The calculation of square roots frightens some schoolchildren in the first time. Let's see how to work with them and what to look for.
Also we give their properties.
We will not talk about the use of the calculator, although, of course, in many cases it is simply necessary.
So, the square root of the number ix is the number of ig, which gives the number X in the square.
One must remember one very importantMoment: the square root is calculated only from a positive number (complex do not take). Why? See the definition written above. The second important point: the result of the extraction of the root, if there are no additional conditions, in general there are two numbers: + yerk and y-ray (in general, the york module), since they both give the original X-number in the square, which does not contradict the definition.
The root from zero is zero.
Now, as for specific examples.
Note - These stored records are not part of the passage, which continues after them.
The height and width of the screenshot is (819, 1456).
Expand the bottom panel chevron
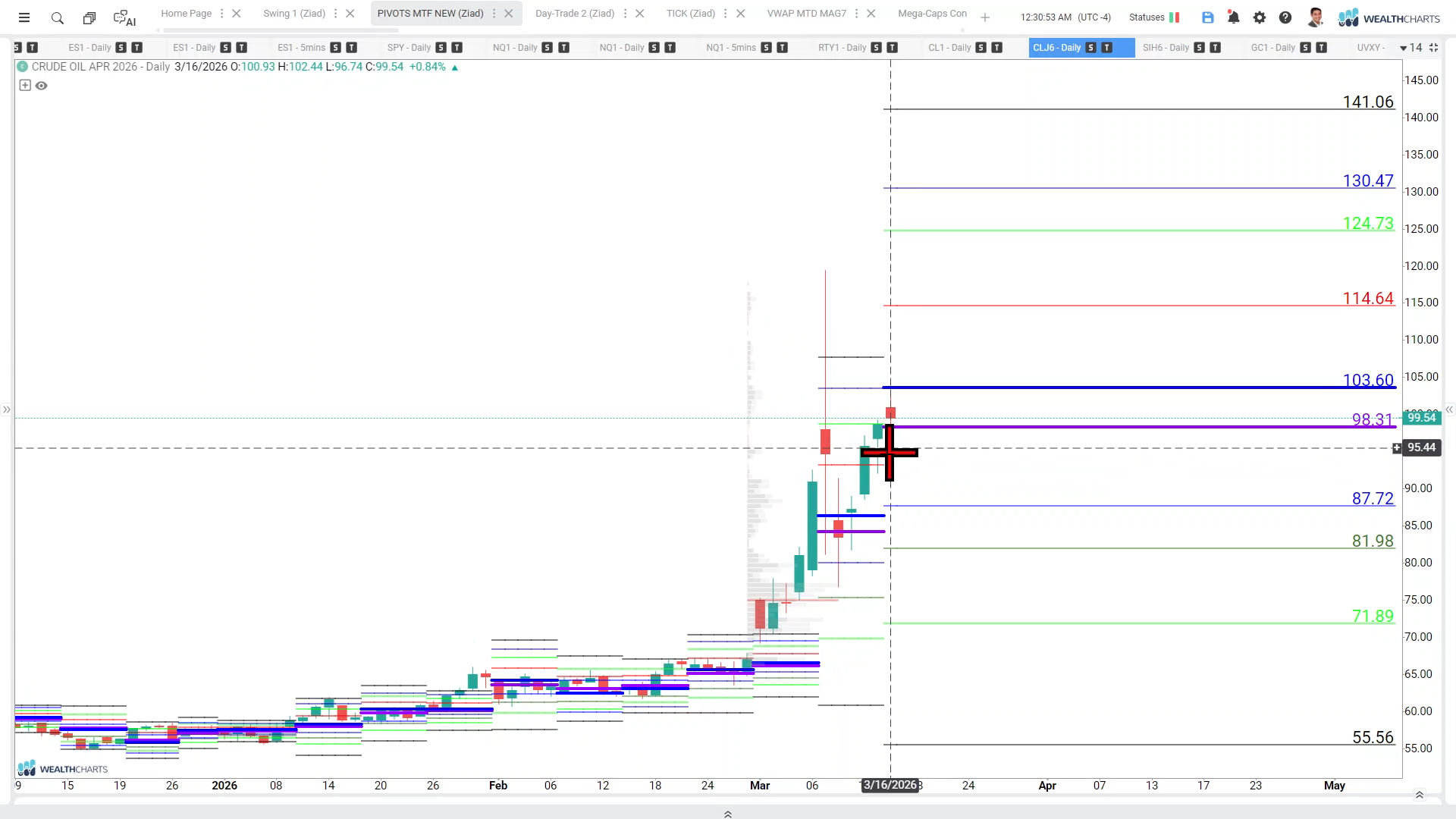point(727,814)
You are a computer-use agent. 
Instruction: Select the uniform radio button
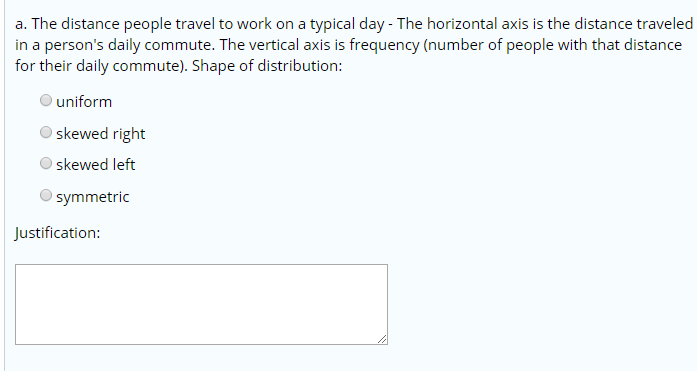46,100
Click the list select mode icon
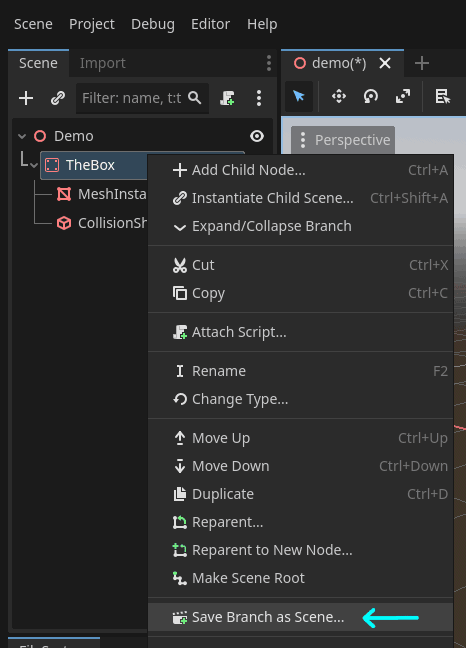Viewport: 466px width, 648px height. 442,97
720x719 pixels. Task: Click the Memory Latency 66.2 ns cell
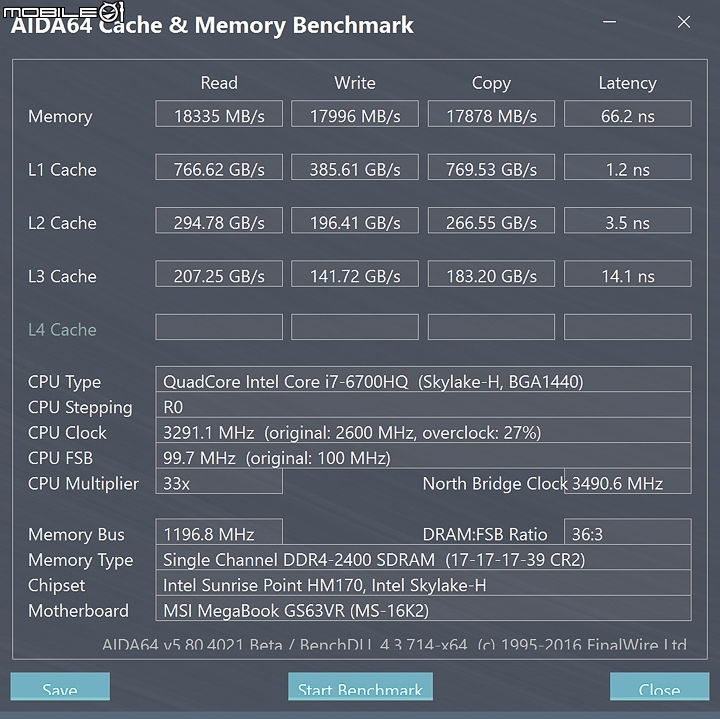click(628, 114)
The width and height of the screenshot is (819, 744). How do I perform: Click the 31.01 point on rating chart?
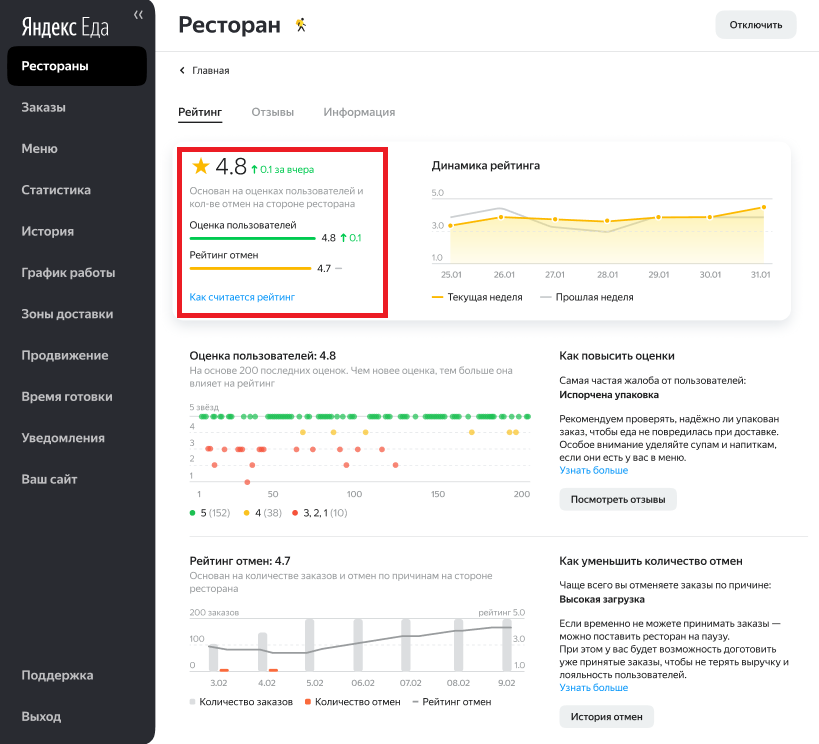click(763, 208)
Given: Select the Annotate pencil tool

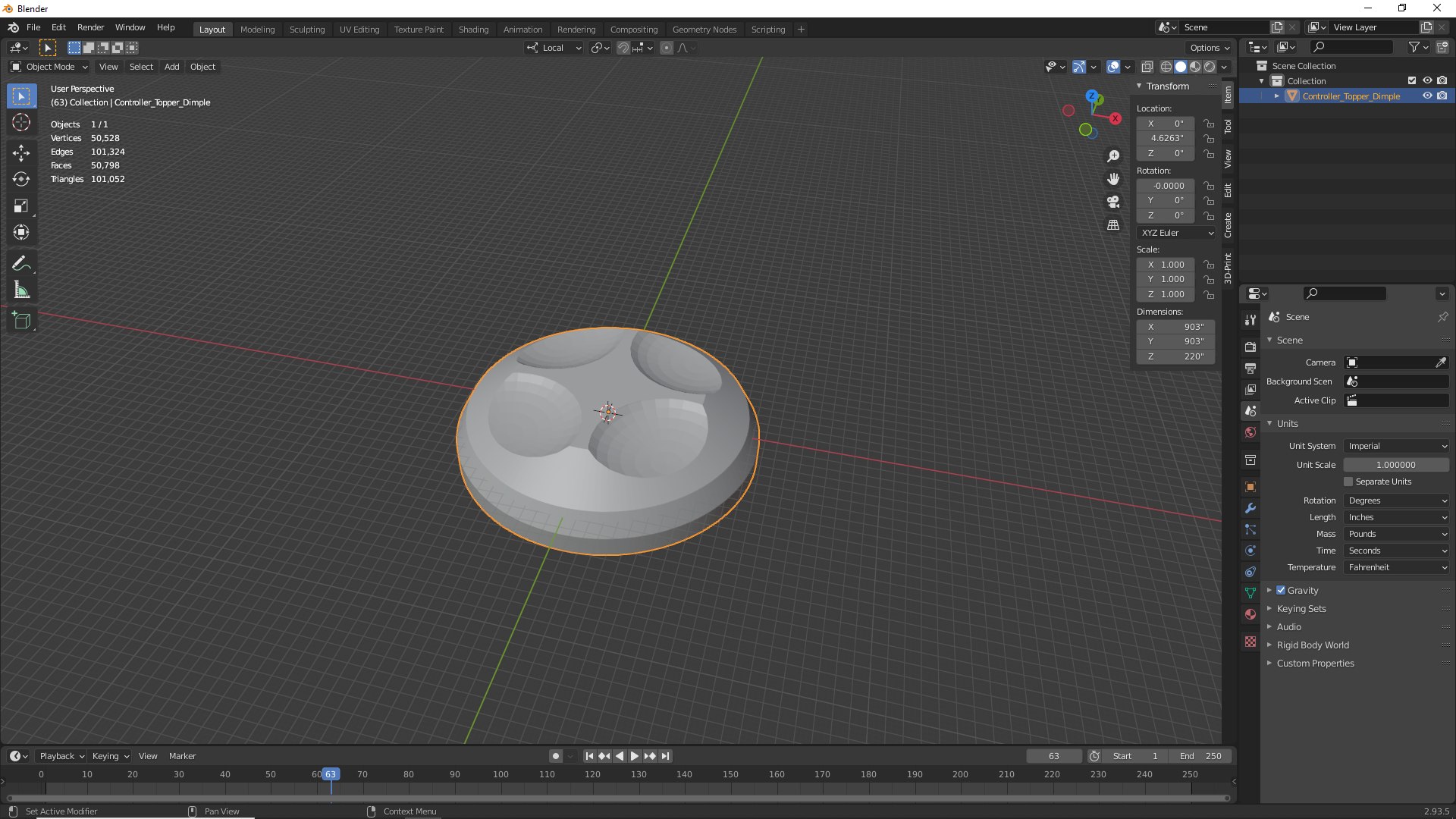Looking at the screenshot, I should [21, 263].
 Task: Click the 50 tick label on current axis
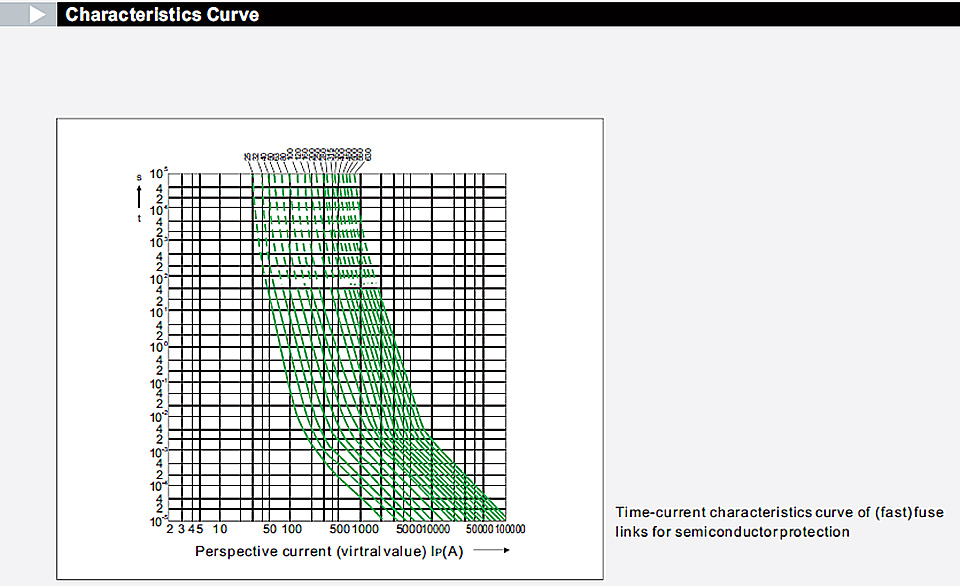269,529
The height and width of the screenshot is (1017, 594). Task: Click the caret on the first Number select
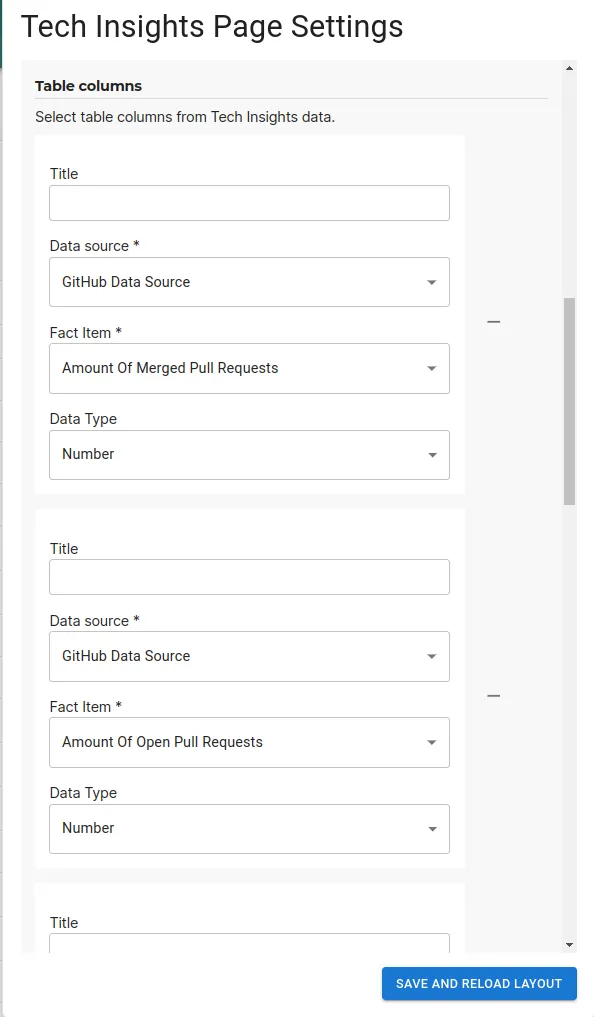pyautogui.click(x=432, y=454)
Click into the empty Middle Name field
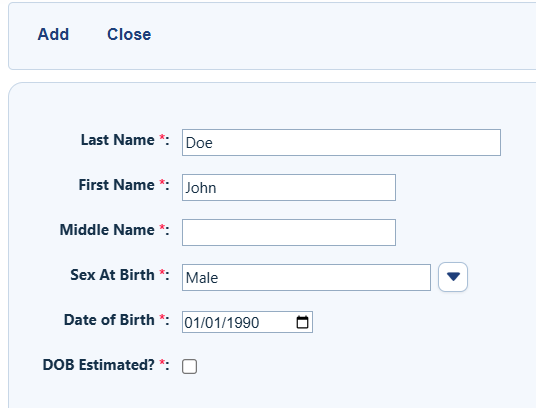This screenshot has width=536, height=408. pos(289,232)
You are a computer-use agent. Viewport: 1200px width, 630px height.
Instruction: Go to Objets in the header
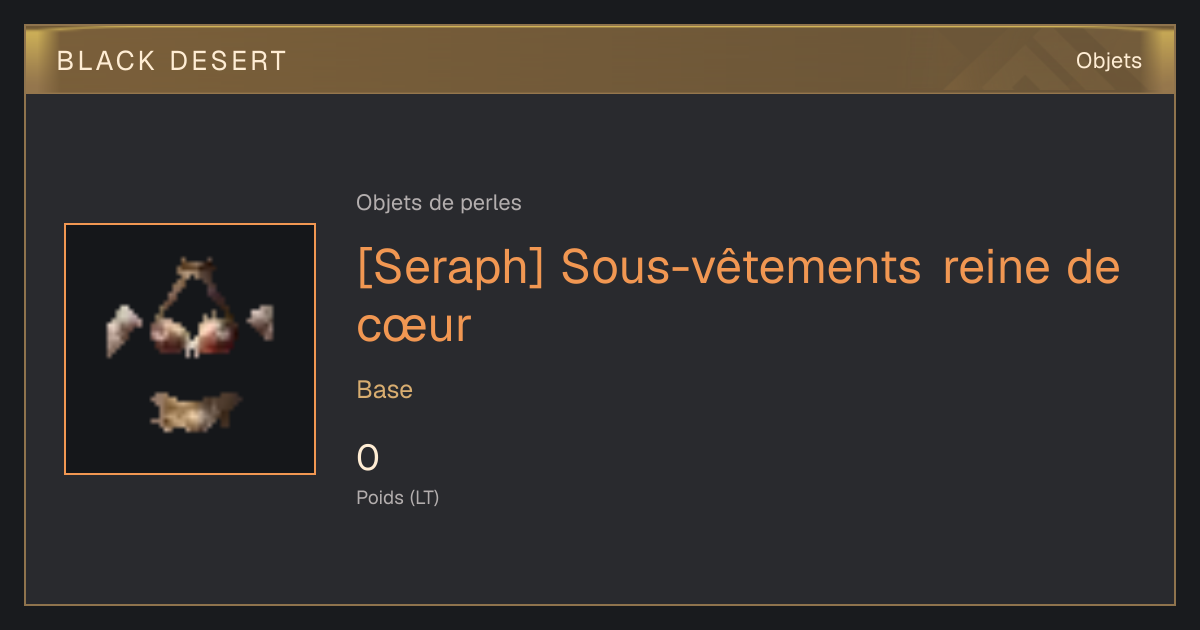[1109, 61]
For small numbers, squares (and hence roots - as an inverse operation) are best remembered as a multiplication table. I'm talking about numbers from 1 to 20. This will save your time and help in assessing the possible meaning of the root. So, for example, knowing that the root of 144 = 12, and the root of 13 = 169, you can estimate that the root of the number 155 is between 12 and 13. Similar estimates can be applied to larger numbers, their difference will be only in complexity and The time of execution of these operations.
There is another simple and interesting way. Let's show it on an example.
Let there be a number 16. Let's find out which number is its root. To do this, we will consistently subtract 16 prime numbers from 16 and calculate the number of operations performed.
So, 16-1 = 15 (1), 15-3 = 12 (2), 12-5 = 7 (3), 7-7 = 0(4). 4 operations? The required number 4. The bottom line is to do the subtraction until the difference becomes 0 or it will be just less than the next subtrahend prime number.
The downside of this method is thatIn this way, only the whole part of the root can be recognized, but not all of its exact meaning is completely, but sometimes accurate to an estimate or a calculation error and this is sufficient.
Some basic properties: the root of the sum (difference) is not equal to the sum (difference) of the roots, but the root of the product (particular) is equal to the product of (private) roots.
The square root of the number X is the number x itself.